The High Court of Israel ruled that the government had to build a school, which they did, but that too was not connected to water or electricity. And a final insult was that government plans to include a toxic waste plant in that area. The man who spoke to us begged us to be their voice to stop the demolitions and transfers and bring them the services they need.
This morning left me in despair that conditions like these people face are in Israel. Our guide then explained that there is often conflict between tribal and state law with understanding of who ‘owns’ what land and the people will not cross tribal law. He felt that the authorities must meet with the tribal elders to try to find compromises. He finished by describing an experience he had witnessing human trafficking at the border. When I got back I looked online and learned that Truah: the Rabbinic Call for Human Rights, the Religious Action Center of Reform Judaism and the Reconstructionist Rabbinical Association have all voiced their concern to the Knesset.
It was encouraging to meet with Khadra El Saneh, Director of Sidreh, a non-profit organization that empowers, represents and improves the socio-economic conditions of Bedouin Women in Israel’s Negev Desert.
Another community of Israeli Arabs we meet were in the Galilee.
We had lunch with Riad Kaba, the Director of the Jewish-Arab Center for Peace, in an Israeli-Arab town [Kafr Qara] where education for both men and women is the norm.

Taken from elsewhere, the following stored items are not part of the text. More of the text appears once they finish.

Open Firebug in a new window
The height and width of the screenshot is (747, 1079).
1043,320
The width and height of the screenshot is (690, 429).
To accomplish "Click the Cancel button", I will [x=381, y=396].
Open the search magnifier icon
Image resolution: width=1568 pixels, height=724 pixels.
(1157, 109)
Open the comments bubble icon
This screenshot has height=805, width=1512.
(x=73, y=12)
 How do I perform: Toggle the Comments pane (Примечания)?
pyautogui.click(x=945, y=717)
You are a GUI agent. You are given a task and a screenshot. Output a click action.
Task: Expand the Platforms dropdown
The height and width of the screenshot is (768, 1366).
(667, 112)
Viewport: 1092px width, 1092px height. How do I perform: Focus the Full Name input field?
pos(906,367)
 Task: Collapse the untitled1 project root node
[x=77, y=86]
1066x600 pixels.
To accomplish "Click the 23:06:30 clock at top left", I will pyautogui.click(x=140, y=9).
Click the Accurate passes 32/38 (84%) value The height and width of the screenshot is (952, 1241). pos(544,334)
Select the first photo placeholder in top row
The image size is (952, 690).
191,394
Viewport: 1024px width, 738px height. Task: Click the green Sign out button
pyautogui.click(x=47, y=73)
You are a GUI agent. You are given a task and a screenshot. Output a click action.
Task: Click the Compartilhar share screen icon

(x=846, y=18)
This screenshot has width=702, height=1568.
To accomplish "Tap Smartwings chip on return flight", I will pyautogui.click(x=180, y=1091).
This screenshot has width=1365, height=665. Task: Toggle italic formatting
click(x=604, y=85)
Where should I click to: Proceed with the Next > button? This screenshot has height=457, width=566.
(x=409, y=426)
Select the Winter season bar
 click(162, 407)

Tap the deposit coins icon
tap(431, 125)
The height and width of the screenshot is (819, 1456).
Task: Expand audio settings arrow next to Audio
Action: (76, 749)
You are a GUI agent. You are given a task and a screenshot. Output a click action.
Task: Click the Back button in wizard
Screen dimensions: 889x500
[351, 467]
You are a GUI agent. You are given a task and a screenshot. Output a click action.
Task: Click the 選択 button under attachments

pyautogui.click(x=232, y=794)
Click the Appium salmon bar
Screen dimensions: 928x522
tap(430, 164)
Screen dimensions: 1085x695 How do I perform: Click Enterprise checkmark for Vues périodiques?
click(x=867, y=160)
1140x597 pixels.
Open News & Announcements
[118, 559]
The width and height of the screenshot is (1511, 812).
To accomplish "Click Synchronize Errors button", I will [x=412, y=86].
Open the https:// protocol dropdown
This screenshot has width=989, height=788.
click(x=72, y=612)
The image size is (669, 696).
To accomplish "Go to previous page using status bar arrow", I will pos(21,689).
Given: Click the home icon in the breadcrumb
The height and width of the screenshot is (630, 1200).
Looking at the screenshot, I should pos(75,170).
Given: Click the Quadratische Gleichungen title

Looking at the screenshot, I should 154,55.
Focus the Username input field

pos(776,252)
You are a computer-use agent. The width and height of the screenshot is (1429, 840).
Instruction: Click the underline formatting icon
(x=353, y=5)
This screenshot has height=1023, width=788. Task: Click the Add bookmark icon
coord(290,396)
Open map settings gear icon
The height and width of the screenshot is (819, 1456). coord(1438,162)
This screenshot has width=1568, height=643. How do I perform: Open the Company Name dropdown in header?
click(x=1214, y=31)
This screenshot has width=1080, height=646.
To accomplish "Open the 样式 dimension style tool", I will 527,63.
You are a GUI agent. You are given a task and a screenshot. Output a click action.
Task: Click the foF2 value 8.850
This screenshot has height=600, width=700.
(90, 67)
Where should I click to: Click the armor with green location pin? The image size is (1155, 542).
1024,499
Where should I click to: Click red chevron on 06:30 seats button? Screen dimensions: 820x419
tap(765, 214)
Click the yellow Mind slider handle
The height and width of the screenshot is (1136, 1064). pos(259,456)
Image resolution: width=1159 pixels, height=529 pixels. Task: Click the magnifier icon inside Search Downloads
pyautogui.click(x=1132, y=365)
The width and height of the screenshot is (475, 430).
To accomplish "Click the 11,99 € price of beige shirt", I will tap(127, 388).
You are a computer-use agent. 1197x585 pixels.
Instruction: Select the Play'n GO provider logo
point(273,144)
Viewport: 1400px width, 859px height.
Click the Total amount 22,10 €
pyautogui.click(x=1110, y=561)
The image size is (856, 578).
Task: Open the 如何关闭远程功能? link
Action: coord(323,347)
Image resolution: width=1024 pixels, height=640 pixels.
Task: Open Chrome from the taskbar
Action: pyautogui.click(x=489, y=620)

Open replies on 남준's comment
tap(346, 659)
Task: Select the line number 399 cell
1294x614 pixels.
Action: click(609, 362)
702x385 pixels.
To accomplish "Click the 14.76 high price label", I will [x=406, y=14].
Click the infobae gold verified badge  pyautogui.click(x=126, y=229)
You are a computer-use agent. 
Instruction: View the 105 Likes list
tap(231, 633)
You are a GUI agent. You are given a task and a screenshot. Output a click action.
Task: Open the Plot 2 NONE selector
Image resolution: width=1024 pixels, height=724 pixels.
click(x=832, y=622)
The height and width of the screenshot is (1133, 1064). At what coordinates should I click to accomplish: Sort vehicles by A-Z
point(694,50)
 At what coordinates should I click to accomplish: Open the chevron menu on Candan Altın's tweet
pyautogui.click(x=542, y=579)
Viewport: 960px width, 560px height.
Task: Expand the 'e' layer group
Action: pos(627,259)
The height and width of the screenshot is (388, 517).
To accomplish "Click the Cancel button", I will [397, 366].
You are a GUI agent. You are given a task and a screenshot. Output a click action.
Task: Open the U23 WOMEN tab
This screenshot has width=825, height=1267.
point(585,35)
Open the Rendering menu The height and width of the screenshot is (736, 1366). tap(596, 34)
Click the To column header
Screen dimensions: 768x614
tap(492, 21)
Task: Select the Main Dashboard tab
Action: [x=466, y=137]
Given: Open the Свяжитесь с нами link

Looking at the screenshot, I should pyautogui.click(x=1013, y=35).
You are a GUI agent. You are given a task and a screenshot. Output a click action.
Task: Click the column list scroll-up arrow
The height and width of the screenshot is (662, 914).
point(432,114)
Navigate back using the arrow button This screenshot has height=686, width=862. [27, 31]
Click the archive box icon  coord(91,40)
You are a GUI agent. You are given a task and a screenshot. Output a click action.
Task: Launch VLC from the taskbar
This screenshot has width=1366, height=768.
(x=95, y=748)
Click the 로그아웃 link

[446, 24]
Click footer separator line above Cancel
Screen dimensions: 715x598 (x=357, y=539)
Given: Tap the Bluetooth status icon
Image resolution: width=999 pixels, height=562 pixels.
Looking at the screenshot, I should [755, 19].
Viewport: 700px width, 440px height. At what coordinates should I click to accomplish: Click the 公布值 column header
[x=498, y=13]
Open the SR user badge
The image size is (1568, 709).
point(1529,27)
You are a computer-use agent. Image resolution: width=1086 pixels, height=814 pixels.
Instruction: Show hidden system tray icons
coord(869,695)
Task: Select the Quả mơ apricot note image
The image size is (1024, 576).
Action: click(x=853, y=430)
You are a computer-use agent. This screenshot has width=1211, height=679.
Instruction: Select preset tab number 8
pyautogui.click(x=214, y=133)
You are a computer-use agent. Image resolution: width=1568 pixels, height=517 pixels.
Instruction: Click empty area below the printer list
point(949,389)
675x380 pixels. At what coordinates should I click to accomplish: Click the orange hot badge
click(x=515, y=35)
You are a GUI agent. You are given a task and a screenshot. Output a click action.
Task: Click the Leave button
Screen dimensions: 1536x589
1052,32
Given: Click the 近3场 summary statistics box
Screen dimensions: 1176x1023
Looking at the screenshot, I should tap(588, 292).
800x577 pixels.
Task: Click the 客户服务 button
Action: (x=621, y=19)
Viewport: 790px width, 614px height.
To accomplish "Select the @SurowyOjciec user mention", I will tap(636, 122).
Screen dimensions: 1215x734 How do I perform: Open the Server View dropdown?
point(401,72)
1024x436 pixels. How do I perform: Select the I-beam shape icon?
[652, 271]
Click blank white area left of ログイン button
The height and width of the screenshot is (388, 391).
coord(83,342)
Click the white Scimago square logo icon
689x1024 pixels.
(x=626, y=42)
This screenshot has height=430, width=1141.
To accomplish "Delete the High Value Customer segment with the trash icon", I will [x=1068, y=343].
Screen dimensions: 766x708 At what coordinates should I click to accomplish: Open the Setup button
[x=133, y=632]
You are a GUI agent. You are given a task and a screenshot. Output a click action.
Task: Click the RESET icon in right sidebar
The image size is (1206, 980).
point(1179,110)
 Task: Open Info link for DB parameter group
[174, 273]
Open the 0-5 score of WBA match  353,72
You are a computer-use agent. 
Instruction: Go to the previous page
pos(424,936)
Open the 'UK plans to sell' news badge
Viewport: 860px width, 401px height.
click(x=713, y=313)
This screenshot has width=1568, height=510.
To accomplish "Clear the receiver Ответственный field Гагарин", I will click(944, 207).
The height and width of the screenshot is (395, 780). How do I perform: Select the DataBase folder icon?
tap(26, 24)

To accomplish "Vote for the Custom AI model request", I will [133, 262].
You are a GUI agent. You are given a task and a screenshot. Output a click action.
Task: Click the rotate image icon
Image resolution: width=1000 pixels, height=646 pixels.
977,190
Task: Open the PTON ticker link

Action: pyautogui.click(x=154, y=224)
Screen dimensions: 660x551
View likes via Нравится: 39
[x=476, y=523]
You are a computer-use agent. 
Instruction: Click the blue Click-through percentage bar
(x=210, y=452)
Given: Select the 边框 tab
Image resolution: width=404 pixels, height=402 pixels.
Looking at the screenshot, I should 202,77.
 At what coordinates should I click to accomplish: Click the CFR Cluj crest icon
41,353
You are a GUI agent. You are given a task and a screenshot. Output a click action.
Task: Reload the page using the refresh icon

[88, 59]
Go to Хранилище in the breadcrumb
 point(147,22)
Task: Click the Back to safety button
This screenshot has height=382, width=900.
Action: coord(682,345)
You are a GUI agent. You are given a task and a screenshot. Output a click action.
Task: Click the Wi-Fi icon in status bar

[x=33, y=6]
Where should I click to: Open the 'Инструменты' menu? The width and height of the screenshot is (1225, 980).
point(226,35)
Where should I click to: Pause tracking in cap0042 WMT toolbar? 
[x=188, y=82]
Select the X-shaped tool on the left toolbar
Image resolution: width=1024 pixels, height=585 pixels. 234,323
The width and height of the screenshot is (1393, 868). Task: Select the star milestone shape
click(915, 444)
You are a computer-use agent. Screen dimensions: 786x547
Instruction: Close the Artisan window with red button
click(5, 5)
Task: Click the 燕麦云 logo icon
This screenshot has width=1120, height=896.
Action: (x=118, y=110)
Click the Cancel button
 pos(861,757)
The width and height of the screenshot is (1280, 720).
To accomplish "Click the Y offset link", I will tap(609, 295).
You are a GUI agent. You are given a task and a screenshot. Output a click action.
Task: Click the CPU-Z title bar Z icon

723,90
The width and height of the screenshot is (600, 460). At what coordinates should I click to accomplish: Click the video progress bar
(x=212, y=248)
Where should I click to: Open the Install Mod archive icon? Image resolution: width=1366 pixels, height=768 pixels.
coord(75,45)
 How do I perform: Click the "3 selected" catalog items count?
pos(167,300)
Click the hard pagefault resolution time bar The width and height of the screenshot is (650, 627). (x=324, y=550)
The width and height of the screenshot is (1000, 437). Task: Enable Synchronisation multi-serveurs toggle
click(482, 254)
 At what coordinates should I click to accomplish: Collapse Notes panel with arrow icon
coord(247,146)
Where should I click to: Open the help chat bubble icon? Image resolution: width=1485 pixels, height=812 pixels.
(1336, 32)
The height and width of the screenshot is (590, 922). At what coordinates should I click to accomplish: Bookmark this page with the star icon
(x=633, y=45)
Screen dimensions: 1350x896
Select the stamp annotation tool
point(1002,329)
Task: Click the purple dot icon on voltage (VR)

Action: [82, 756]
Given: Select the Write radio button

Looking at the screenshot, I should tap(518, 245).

He clearly said that his community has become Israeli in culture and that this country was the home they wanted for themselves. The owner of the restaurant was a woman, the mother of two university students, who had built a successful enterprise.
We toured Barta’a and East Barta’a. This is actually one town cut in half by the Green Line border back in 1948-’49. Now it has been totally included on the Israeli side of the separation wall, even though legally part of the village is Israeli and part is in the West Bank.
One of the interesting things we learned was that when the ceasefire was achieved in 1949, Israel was cut in two by a series of Arab villages in the area. Golda Meir’s visit to the King of Jordan resulted in a land swap giving Israel continuous land in the Galilee for Jordan to get access to the Dead Sea.
My conclusion: The situation of the Bedouin is totally untenable and it is not overstating it to say that Israel policy in the region is immoral. It would not surprise me at all if this community turned to desperate measures to get basic justice. The rest of the Palestinian and Israeli Arabs we met were not belligerent or aggressive. They seem to recognize the positive aspects of Israeli culture and seek to emulate the productivity and creativity that surrounds them, and realize that violence is counterproductive
I will reverse the two last speakers so as to leave you on a hopeful note. Colette Avital said that many Israelis live in a bubble at home and in the surrounding area. She worries that we may turn from our traditional Western orientation towards the far east where business supersedes human rights concerns and that our government’s tenacity to our demands vis-a-vis the Palestinians will doom the talks.
On a much more optimistic note, we met with Ilan Baruch, a former ambassador to Namibia and South Africa, who is now the foreign affairs adviser for the head of Meretz, Zehava Galon. He pointed out that former enemies now get along. He finds hope and inspiration from the example of post-WW 2 Europe, functioning in peace with Israel looking to Germany as an ally, and that South Africa has managed to find reconciliation. He also sees great leadership capabilities in Zehava Galon, if she could somehow take over from Bibi.